# Smokin' three trouts.



## rf0t0 (Jun 25, 2010)

update picture when they are done.


----------



## Bearcarver (Jun 25, 2010)

Those three look GREAT already!
	

	
	
		
		



		
		
	


	





Lookin' forward to the finished pics!!!!

Bearcarver


----------



## meateater (Jun 25, 2010)

Looking good! What kind of trout you got there?


----------



## mossymo (Jun 25, 2010)

I very interested in this ones outcome.....


----------



## rf0t0 (Jun 25, 2010)

Brook Trouts (according to the fish place here)


----------



## Bearcarver (Jun 25, 2010)

meateater said:


> Looking good!

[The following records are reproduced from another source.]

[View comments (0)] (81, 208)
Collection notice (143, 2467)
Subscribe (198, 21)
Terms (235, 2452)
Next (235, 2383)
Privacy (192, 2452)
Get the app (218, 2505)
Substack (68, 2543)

What kind of trout you got there?


Speckled?-----No that's seasoning!

Lemon Trout?------That's a dumb answer!

With the seasoning on them, all I can say is they are very big trout!

Better ask the guy with the broken fishing rod.

Bear


----------



## rf0t0 (Jun 25, 2010)

the above picture is the finished fish. the skin slipped right off, i guess it was rather stupid to season the skin being it became rubbery.  however it tastes great, nice pink layer on the meat. Normally i just fry the trouts. will be doing this again, just not seasoning the skin.


----------



## pit 4 brains (Jun 27, 2010)

Did you salt brine them for a bit before smoking?

They look good! I know the next time i go camping I'm bringing my drum for the trout and crawdads..


----------



## flyfishjeep (Jul 5, 2010)

Those do look delicious!  You wouldn't hear me complaining about hauling in 3 trout like that on my fly rod!

What were your cook times and temps?


----------